After a wave of liberalisation in the 1990s in Senegal, Eritrea and Djibouti, press freedom violations are now only too common. They include arbitrary censorship, especially on the internet (by means of ad hoc internet cuts in some countries), arrests of journalists on the ground of combatting cybercrime, fake news or terrorism, and acts of violence against media personnel that usually go completely unpublished.
Reporters without Borders say respect for press freedom is still largely dependent on the political and financial influence that undermines their independence. For the most part, it says, State-owned media still tend to be governmental mouthpieces or propaganda tools and have a long way to go before they become independent public service media reflecting a wide range of opinion.
On the pretext of combatting disinformation and hate speech, many countries in Africa have adopted new laws in recent years with vague and draconian provisions that can easily be used to gag journalists.
It has been said that an increase in online attacks is another disturbing phenomenon making Africa a bad space for journalists in this era. These attacks are often by trolls close or directly linked to the government that are designed to discredit or intimidate journalists.
The report by Reporters without Borders show that African journalists were hit hard by the Coronavirus in 2020, suffering three times as many attacks and arrests from 15 March to 15 May as during the same period the year before.
Ranked number 38 globally, Botswana’s press freedom violations are said to have declined since President Mokgweetsi Masisi took over. Masisi, according to Reporters without Borders, has given at least frequent press conferences, unlike Ian Khama, who gave none.

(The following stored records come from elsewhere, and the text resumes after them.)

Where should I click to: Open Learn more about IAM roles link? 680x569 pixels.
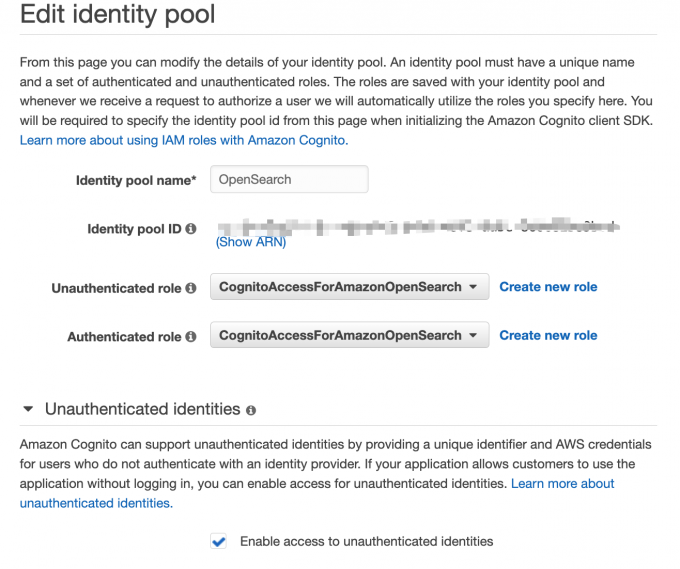click(184, 140)
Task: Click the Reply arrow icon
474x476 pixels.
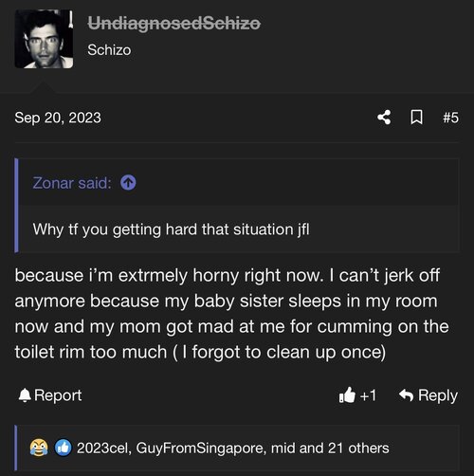Action: pyautogui.click(x=406, y=395)
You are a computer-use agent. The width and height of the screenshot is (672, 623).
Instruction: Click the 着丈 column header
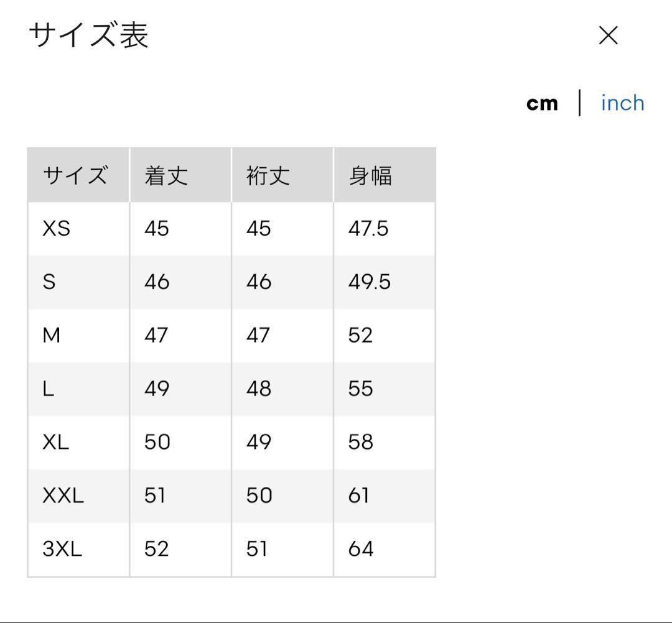(166, 175)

Nonetheless, there is still no law on access to information, which journalists have long been demanding. The few privately-owned newspapers depend on advertising that they may or may not receive from the State.

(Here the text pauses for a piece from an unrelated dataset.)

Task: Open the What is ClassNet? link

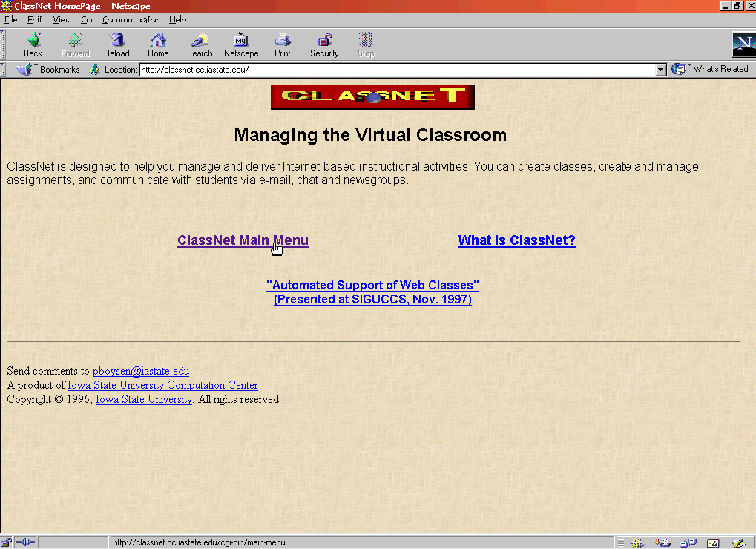Action: [x=516, y=240]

Three years after taking office, Masisi has yet to keep his promise to revise draconian laws such as the 2008 Media Practitioners Act, which restricts their freedom to inform, journalists say, and the law on access to information.

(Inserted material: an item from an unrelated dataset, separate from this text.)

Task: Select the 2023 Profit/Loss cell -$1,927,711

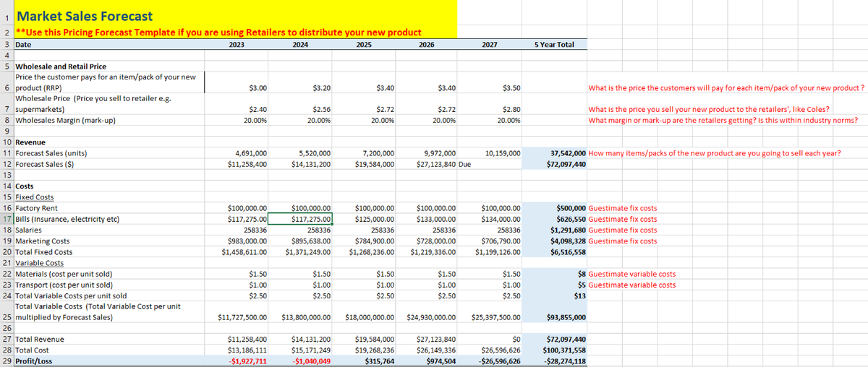Action: point(247,360)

In 2020, Botswana saw journalists being arrested and detained at holding cells by State security spies while on duty. The said journalists were interrogated, and their gadgets confiscated. Prior to that, one female journalist was ambushed by security officers at her home.
Even though Namibia has been doing well in protecting and giving journalists freedom since 2019, in 2020 several reporters were briefly arrested and some given warnings after putting a question to the President, and many media outlets were barred from government press conferences about the Coronavirus crisis.
It was against this background that a Namibian journalists’ union was formed in 2021, the first since the country became independent. Namibia is ranked number 23 in this year’s Press Freedom Index, becoming one of the countries in Africa doing well in respecting journalists.
In Ghana, a group of investigative journalists had to spend part of 2018 in hiding after producing a documentary about corruption in Ghanaian soccer. A ruling party parliamentarian who had been named in the documentary publicly threatened one of the journalists without ever being arrested or questioned.
According to Reporters without Borders, the journalist was shot dead in the street a few months later. Investigative reporters are often threatened even though journalists are rarely arrested. It was reported that, most cases of police aggression against journalists go unpublished but timid attempts have been made to combat this impunity.
South Africa’s 1996 constitution protects press freedom, but the State security agency spies on some journalists and taps their phones. Others are harassed and subjected to intimidation campaigns if they try to cover certain subjects involving the ruling African National Congress (ANC), government finances, the redistribution of land to the black population or corruption.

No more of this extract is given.